Ebe addressed Uma Fox ’26’s concern about pedestrian safety and lighting around the campus.

“Many students have told me that they feel as if there is a lack of night vision on campus,” she said.

Ebe responded that a group of representatives participate in safe walking tours of the campus each semester in order to identify areas for improvement. Many of the pathways, particularly in the center of the campus, are slated to undergo improvements to provide wider corridors and additional lighting.

Assistant Professor of Classics Carolyn Cheung inquired about plans to expand classes due to the increasing number of students on campus. Ebe replied that most of the projects that are currently part of the capital plan will expand the classroom inventory.

Discussion about mental health

Campus Life Vice President Rochelle Calhoun, along with Director of Counseling and Psychological Services Dr. Calvin Chen, USA Council President Stephen Daniels ’24, USG Vice President Hannah Kapoor ’23, and USG President Mayu Takeuchi ’23, had a conversation about mental health at Campus.

Over the course of seven meetings this summer, this group has crafted a Report Discuss mental health resources and build a supportive and informed community on campus.

“We believe that being a community focused on prioritizing the well-being of these individuals is all our business,” Calhoun said.

The group sought to examine awareness and resource gaps, learn about issues affecting students of different identities, and explore care and responses to crises.
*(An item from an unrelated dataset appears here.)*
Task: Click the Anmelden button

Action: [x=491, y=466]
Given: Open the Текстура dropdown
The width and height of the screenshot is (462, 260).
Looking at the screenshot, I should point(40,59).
“We recognize the need to bring together different partners and different people who occupy spaces on campus to have this conversation, a deliberative and constructive discussion, about mental health on campus,” Takeuchi said.

Some of the recommendations outlined in the report that were highlighted at the meeting include 24/7 on-demand counseling through CPS, funding for transportation to off-campus counselors, and funding to expand the number and diversity of CPS staff.

Calhoun acknowledged that conversations about mental health will be ongoing, with quarterly reports to review proposed recommendations, mental health lunches, and a revival of the University Health Advisory Board.

Takeuchi facilitated the CPUC’s discussion on mental health, asking management, faculty, students, and alumni what role they play in promoting mental health on campus.

University President Christopher Isgruber ’83 commented on systemic factors influencing mental health.

“There is a widespread epidemic of mental illness within our society that is not limited to high-aspiration colleges and universities,” he said. “We have to keep that in mind because we may go into diagnoses that are very Princeton-specific for what the causes are. Those diagnoses may be wrong.”

Takeuchi replied that the group’s work is consistent with this thinking.

“Creating a thriving campus means creating people who can thrive outside of Princeton as we graduate and move on,” she said.

The meeting ran from 4:30 p.m. to 6 p.m. on Monday, September 19 in a multipurpose room at the Center Campus.